With such salient similarities, some foreign investors might start bringing arbitrations based on the Lupaka-attribution arguments. Such a hypothetical scenario seems rather proximate considering that many infrastructure, mining, and energy projects involving foreign investors in Latin America tend to occur in territories close or adjacent to indigenous communities. For example, Colombia is no stranger to investment disputes involving the rights of indigenous or native communities (see Glencore v. Colombia). In the Colombian domestic context, there are precedents of indigenous communities attempting to exercise general jurisdiction over companies and individuals to take their property or impose convictions, based mainly on their territorial presence. However, Colombian courts have recognized that the indigenous jurisdiction is limited and cannot replace ordinary courts as the “natural judge” (Judgment T-139/24).

Moreover, it is worth noting that, in the Award, the Tribunal ascribed great weight to the role of the rondas campesinas and their “arming” by the State. This may be a distinctive element that sets this case apart from future cases involving similar legal frameworks but different factual backgrounds.

Second, a more distant but possible consequence is the extension of the Lupaka-attribution argument to other entities that also exercise powers of a jurisdictional nature, like arbitrators in proceedings seated in the host State. As mentioned above, a key element in the Award was the exercise of jurisdictional functions by rural communities, pursuant to Peru’s Constitution. While not identically, Article 139 of Peru’s Constitution also recognizes arbitration under the prism of “the jurisdictional function.” Similarly, other Latin American jurisdictions like Venezuela, Costa Rica, Mexico, and Colombia have constitutionally, statutorily, or judicially recognized arbitration in connection with the exercise of jurisdictional powers, with various nuances (PR Vallejo, 2013).

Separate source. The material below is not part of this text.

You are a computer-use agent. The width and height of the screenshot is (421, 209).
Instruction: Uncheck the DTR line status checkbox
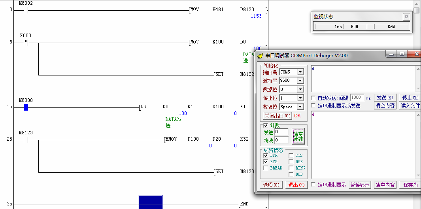pyautogui.click(x=266, y=155)
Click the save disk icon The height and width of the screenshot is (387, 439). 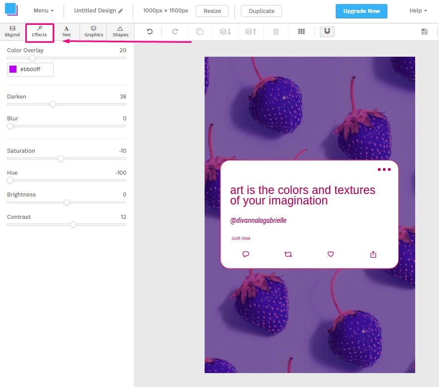[424, 32]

It remains to be seen whether, in the context of investment arbitrations in Latin America, investors will rely on the Lupaka-attribution argument to attack the effects of arbitrations seated in the host State by invoking its liability for arbitrators’ conduct. However, a country that provides an interesting setting for debate purposes is Colombia. On the one hand, Article 116 of the Colombian Constitution, in a rather unique and specific fashion, recognizes arbitrators as individuals “entrusted temporarily with the function of administering justice.” Under this provision, arbitrators have been equated to judges and their awards to judgments, subject to constitutional injunctions (Judgment T-354/19). Moreover, arbitrators can now conduct enforcement proceedings in Colombia (see here), broadening the scenarios for liability attribution.

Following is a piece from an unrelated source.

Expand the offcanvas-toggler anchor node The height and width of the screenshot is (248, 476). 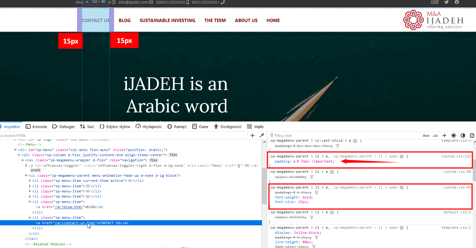[26, 166]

On the other hand, the Colombian Council of State recently changed its position on State liability for the conduct of arbitrators, holding that the State is not liable for the conduct of arbitrators during their “arbitral activity” because it does not participate in the arbitration, and parties have “absolute freedom” to appoint arbitrators (Judgment 50928 (2008-00176-01), 24 October 2025). This development seems to weigh against a finding that the conduct of arbitrators can bind the State. However, under the Award’s reasoning, this recent decision would not preclude the debate because “a State cannot invoke its national law to avoid its international legal obligations” (Award, ¶ 206).

 

Conclusion

The Award constitutes a relevant development in investment arbitration, as it attributes the conduct of a rural community to the State under ILC Articles 4 and 5. In a region where several constitutions closely resemble the Peruvian framework in recognizing jurisdictional powers and territorial autonomy for indigenous communities, Lupaka provides a point of reference for investors in similar circumstances.

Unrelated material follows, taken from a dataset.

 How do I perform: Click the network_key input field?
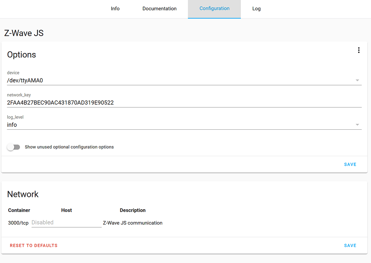point(145,102)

At the same time, the Tribunal’s focus on the exercise of jurisdictional functions as a core indicator of “State organ” status raises a distinct question: whether this reasoning could extend to other actors entrusted with administering justice. While some may argue it is still too early to fully anticipate how far Lupaka will travel, the Award will likely shape future debates on attribution and State responsibility in Latin America.